Она стояла совершенно неподвижно и едва дыша, когда он натягивал материал, заставляя выделяться ее грудь, и проводил пальцами по темному выступающему бугорку. Он осторожно наклонился и поцеловал томительно и не спеша так, что теплая волна обдала ее с головы до ног. Стефани твердо знала, что сейчас она там, где должна быть. Она была знакома со Стивом в течение нескольких лет, но так и не узнала его. С Иваном же они провели лишь несколько недель, но она чувствовала, что знает о нем все самое главное. Меж ними с первого дня установилась какая-то таинственная и чудесная связь, и они не могли удовольствоваться лишь этим. Она и раньше целовала его и предавалась нескромным фантазиям, но для того, чтобы захотеть провести с ним ночь, должна была полюбить. Иван был близок ей, она понимала и чувствовала его и одновременно любила. Она вытянула его рубашку из-под пояса джинсов, скользнула ладонями по плоскому мускулистому животу к крепкой мужской груди.

— Я не жалею, что ждала все эти годы, — сказала она. — Я всегда хотела делать это с любовью, а до нашей встречи я никого не любила так сильно. Ты открыл мне новый мир, мир прекрасных эротических видений, полных любви и таинств. У меня появилось ощущение полноценности жизни.

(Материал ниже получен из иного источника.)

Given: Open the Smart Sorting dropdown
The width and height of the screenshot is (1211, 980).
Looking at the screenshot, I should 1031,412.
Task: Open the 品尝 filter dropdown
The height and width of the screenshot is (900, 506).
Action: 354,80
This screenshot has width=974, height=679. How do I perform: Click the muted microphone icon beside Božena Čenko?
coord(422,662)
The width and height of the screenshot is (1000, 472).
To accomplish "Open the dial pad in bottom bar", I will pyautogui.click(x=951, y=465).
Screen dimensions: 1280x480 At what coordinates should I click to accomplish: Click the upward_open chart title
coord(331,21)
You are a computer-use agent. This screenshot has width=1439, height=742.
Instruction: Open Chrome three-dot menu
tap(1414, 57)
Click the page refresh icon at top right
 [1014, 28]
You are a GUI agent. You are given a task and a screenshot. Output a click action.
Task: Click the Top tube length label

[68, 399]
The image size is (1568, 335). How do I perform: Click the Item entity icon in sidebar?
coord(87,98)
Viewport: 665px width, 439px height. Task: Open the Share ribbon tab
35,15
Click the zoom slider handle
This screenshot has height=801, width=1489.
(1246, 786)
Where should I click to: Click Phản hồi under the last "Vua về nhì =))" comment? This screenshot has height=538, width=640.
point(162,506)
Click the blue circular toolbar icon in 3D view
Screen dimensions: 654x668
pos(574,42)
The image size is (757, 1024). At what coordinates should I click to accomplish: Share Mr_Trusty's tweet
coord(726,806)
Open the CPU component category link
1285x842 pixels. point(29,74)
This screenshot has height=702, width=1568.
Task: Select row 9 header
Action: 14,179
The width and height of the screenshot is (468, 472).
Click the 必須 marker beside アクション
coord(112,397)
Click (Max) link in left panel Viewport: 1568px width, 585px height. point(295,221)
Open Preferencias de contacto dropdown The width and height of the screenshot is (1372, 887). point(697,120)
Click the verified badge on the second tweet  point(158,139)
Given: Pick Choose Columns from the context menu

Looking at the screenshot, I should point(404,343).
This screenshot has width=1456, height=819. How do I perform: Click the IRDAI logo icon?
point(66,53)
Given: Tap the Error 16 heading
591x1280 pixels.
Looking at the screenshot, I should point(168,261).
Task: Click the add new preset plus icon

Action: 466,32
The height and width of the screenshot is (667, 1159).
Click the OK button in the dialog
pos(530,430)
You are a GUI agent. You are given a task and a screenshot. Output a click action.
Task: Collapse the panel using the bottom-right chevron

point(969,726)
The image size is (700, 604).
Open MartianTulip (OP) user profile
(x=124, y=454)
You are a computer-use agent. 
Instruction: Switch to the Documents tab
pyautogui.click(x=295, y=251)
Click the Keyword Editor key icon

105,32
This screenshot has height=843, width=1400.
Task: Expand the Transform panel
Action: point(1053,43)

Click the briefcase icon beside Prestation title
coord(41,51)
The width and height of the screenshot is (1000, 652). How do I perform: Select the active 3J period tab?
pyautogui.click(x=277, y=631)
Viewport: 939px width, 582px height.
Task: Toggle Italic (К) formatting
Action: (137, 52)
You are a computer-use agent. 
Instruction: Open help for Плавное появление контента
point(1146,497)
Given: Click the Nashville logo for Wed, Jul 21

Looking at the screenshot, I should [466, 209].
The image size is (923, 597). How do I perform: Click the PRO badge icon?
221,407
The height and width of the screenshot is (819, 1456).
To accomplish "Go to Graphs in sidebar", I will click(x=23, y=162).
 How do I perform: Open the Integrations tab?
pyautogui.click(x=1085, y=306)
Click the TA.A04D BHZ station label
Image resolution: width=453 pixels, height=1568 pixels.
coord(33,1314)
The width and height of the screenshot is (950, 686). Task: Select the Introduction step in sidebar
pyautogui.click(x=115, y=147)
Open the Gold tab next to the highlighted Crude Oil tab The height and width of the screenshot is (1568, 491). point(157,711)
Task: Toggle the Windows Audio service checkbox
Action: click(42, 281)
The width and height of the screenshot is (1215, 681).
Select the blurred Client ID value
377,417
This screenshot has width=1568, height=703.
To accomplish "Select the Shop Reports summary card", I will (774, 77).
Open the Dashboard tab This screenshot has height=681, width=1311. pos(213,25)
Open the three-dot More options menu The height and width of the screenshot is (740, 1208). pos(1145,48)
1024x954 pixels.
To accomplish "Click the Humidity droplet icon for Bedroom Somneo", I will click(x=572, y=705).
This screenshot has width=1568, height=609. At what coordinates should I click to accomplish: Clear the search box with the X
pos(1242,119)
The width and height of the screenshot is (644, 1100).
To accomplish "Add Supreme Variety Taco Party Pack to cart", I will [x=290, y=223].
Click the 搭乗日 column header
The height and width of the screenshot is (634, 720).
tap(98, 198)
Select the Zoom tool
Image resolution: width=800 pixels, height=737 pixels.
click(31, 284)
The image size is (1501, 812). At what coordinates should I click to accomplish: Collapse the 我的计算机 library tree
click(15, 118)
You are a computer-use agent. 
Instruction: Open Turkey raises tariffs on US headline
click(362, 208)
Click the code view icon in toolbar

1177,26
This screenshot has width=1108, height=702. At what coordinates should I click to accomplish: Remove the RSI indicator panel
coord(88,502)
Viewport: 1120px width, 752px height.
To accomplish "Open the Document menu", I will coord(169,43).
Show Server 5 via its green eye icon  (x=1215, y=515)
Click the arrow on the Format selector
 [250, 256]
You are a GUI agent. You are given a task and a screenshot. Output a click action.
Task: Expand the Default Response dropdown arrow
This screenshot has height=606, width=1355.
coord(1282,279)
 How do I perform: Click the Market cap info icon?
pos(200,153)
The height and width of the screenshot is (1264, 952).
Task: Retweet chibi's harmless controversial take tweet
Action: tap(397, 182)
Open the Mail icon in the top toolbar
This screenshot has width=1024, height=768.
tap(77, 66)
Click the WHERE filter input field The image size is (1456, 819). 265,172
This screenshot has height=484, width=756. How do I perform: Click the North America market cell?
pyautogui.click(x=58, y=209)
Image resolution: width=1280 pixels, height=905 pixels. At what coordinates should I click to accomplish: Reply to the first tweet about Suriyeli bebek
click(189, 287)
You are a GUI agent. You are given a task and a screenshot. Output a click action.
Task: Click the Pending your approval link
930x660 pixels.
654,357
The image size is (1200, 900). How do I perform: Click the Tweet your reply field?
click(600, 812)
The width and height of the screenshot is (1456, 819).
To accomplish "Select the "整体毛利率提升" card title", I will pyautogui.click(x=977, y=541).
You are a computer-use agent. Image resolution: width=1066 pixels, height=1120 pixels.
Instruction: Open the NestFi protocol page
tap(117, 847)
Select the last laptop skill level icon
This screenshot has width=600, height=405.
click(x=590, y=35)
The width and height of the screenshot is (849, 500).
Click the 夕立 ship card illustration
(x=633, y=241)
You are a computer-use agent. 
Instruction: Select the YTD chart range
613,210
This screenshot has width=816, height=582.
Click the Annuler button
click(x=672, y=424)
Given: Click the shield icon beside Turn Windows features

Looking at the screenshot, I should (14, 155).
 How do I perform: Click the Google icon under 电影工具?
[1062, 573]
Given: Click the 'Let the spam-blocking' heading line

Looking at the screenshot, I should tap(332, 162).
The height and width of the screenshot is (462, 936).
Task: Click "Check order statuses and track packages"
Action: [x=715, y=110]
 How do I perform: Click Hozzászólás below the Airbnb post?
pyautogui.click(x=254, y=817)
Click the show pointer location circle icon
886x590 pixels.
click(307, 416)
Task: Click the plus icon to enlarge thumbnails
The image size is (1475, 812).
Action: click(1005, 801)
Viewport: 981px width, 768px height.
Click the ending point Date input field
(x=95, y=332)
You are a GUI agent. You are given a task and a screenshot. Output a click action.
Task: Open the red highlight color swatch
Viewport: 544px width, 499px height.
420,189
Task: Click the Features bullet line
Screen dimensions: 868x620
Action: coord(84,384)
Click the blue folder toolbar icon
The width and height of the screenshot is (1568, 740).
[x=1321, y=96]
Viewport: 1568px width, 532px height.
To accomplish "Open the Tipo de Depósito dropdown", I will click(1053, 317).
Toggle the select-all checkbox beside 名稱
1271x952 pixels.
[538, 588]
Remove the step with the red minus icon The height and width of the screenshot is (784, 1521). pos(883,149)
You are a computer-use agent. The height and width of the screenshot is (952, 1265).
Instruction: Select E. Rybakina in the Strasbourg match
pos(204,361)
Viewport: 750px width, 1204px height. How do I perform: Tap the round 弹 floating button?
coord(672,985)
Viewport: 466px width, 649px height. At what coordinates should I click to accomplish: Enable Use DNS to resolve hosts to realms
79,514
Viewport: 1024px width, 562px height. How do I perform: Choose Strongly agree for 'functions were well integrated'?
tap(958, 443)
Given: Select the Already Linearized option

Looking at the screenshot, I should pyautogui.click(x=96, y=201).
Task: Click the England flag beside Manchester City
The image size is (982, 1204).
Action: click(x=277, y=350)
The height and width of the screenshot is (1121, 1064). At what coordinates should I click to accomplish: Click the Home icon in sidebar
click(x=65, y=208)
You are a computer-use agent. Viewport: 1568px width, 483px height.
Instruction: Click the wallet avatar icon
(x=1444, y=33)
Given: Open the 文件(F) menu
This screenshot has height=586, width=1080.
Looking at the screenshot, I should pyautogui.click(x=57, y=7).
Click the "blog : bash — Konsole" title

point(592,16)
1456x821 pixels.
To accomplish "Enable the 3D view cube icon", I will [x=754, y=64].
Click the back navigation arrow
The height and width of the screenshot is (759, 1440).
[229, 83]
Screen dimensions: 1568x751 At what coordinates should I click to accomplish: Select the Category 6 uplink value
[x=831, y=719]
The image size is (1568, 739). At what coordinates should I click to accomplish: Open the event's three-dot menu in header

Ивану было очень приятно это ее признание в любви. Он оценил ее искренность. Она не просто говорила о своей любви к нему. Она говорила о своей любви только к нему одному. Она говорила, что любит его по-настоящему и готова ему отдаться. Пока этого достаточно, но довольствоваться этим в дальнейшем он не собирался.

— Так ты любишь меня? — спросил он, выключая верхний свет и расстегивая пуговицы своей рубашки. — И как сильно?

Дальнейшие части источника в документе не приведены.